— Tasks to complete —
1. Translate the following sentence from the article on UK immigration and population into French: "Australia starts with an annual limit to immigration and uses the points system - based on age and qualifications - to select successful candidates within that limit."
2. Write the next part of the article on UK immigration and population growth, picking up after its final sentence.

— Selected passage —
How many more people can our small island take? As population heads towards 70 million has the penny dropped for Labour?


by Sir Andrew Green
Chairman of Migration Watch UK
The Daily Mail, London, 19 november 2008

The issues around immigration are steadily becoming clearer as successive government smoke screens are blown away by the cool wind of logic.

New immigration figures being published by the Government today will confirm that very high levels of immigration are continuing at about 200,000 a year.

In recent weeks, the penny has finally dropped in government circles that immigration is having a huge impact on our population. This is not a matter of speculation.

Getting too crowded? The UK population is on course to hit 70 million unless effective measures are taken

The Government's own projections show that the UK population will reach 70million in 20 years' time.

Of the extra ten million, seven million will be due to immigration. That is equivalent to seven times the population of our second largest city, Birmingham. Almost all the increase will be in England - much of it in the South-East, which is already our most congested region.

The Government's growing awareness of the problem gave rise recently to a pledge by the new Minister of Immigration, Phil Woolas, who said on television that he could 'give reassurances to people that that sort of figure (70million) is not on the horizon'.

Yet nothing could be further from the truth. Seventy million is firmly on the horizon and will certainly be reached unless really effective measures are taken.

Let us examine the Government's arguments. It constantly refers to the Australian 'points based' immigration system, whereby potential immigrants can qualify for entry based only on strict criteria. But the Government's own system is, in fact, completely different.

Australia starts with an annual limit to immigration and uses the points system - based on age and qualifications - to select successful candidates within that limit.

The British system does not limit the numbers of immigrants and is not intended to. It is certainly not tough - as the Government claims. It allows tens of thousands of migrants to come here 'on spec' looking for work.

They have to be highly qualified but, surprisingly, the work they do once here does not have to be skilled.

Minister for Immigration Phil Woolas said a population of 70 million is 'not on the horizon'

Then there is the so-called 'shortage occupations list'. This allows employers to bring in as many staff from overseas as they wish to fill those occupations for which there is deemed to be a shortage of skilled applicants - without first advertising the jobs locally.

Yet the whole basis of this list is questionable. In a market economy, skill shortages drive up wages and attract more domestic workers to fill the jobs. By allowing workers in from overseas, this bureaucratic 'occupations list' is interfering in a complex employment market. With a massive recession coming down the track, such a system cannot be justified.

— Given data —
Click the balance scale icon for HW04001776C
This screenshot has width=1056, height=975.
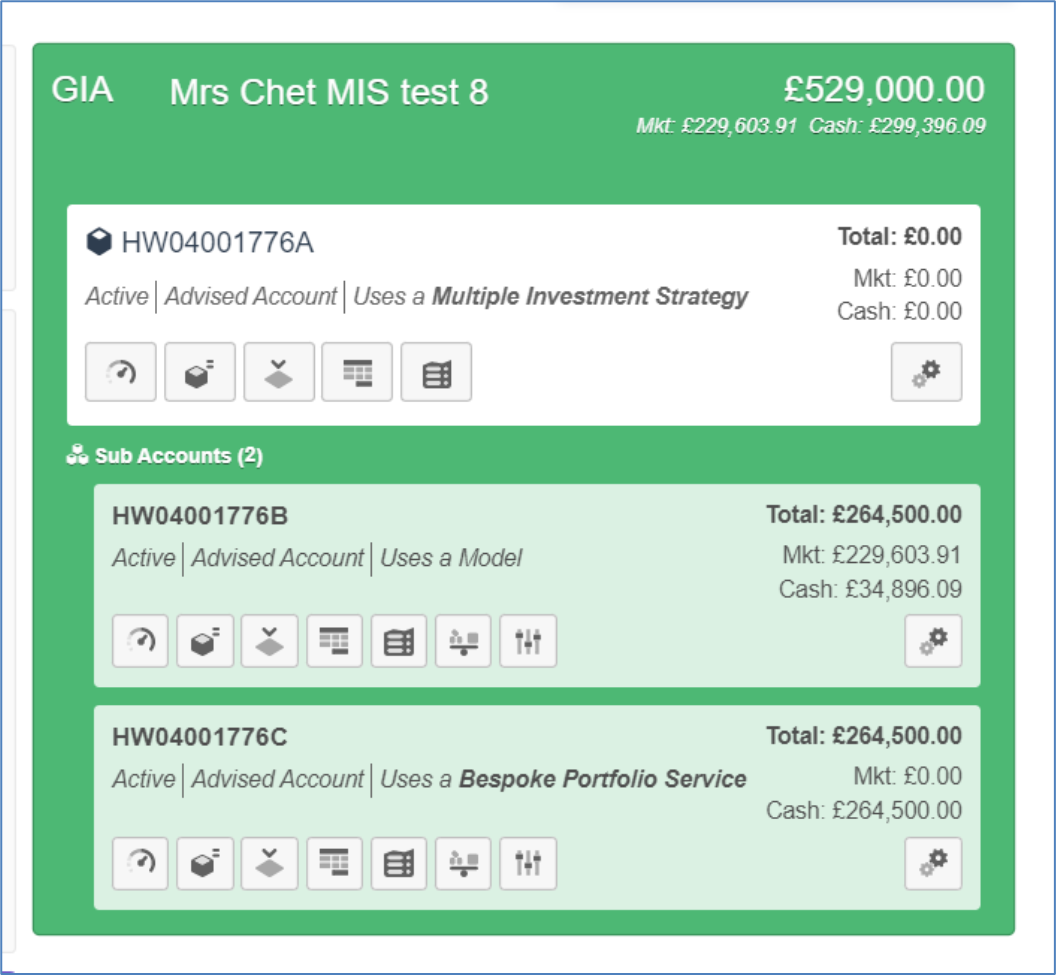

— Answers in order —
1. L'Australie fixe d'abord une limite annuelle à l'immigration et utilise le système à points – fondé sur l'âge et les qualifications – pour sélectionner les candidats retenus dans le cadre de cette limite.

2.
The latest crack in the Government's argument is the admission yesterday by an independent inspector that 15 per cent of visitors' visas to Britain should not have been granted.

Astonishingly, they were approved only because it was quicker for a visa officer, under the pressure of targets, to grant admission rather than to refuse the visa and have to fill in all the extra forms involved.

Of course, the Government's whole approach begs the question of how many immigrants our economy actually needs. The reality is that its economic case for large-scale immigration has been blown out of the water by a heavyweight committee of the House of Lords.

Its Economic Affairs Committee reported last April that: 'We have found no evidence for the argument, made by the Government, business and many others, that net immigration - immigration minus emigration - generates significant economic benefits for the existing UK population.'

In its response to that report, the Government was obliged to admit that the extra annual production per head resulting from immigration amounted to between 42p and 62p per week - surely a trivial amount compared to the extra pressure on our public services and our environment.

The committee also dismissed claims that immigration resulted in extra tax for Treasury coffers; that immigration was needed to fill job vacancies; or that it was a solution to the increasing cost of pensions as our population ages.

Such was the cool wind of the committee's logic. Yet it received a heated response, spattered with accusations of xenophobia from those who had run out of serious arguments.

Are the British people really a bunch of xenophobes? All the evidence points to a fundamental tolerance in our society.

It also points to a deep fund of common sense. Hardly anyone believes that these massive levels of immigration are needed for our economy or good for our society.

It is not generally realised that in the Sixties and Seventies net immigration was negative. Even in the Eighties it remained below 50,000 a year. It is only under the present Government that it has quadrupled to 200,000 a year. Not only have they lost control of our borders, now being painstakingly recovered, but they have also deliberately stimulated immigration.

This is the fact of the matter. To speak out about it is not to be anti-immigrant. Nor is it to deny the surely obvious fact that many immigrants, and their descendants, have made a very considerable contribution to our society.

Yet unlike countries that really have depended on immigration such as Australia, Canada and the U.S., we are a small island. England has already caught up with Holland as the most crowded country in Europe.

One-third of new housing demand is due to immigration; this requires us to build a home every six minutes, day and night, for the next 20 to 25 years to house our new arrivals.

This clearly makes no sense. We must change the direction of policy. Indeed, we must have a policy on immigration which takes full account of its impact on our population.

The Government is, at last, starting to see the light. It is beginning to speak of adjusting the points-based system in response to its population forecasts.

It is also now considering a crucial step - namely, breaking the virtually automatic link between coming here on a work permit and acquiring the right to settle indefinitely.

These shifts, I believe, owe a good deal to the work of the Cross-Party Group on Balanced Migration led by Frank Field MP for Labour and Nicholas Soames MP for the Conservatives.

They are calling for a policy of balanced migration. That is to say that, over time, immigration should be brought down to roughly the level of emigration, currently about 120,000 a year.

If this could be achieved, it would stabilise the population of the UK at about 65 million by mid-century. It would reduce the pressure on schools, transport, the NHS and the environment. It would reduce household formation by about one-third.

It would encourage British industry to train British workers. It would improve the prospects for integrating newcomers to our society, and it would reduce the drain of talented people from developing countries which need their skills more than we do.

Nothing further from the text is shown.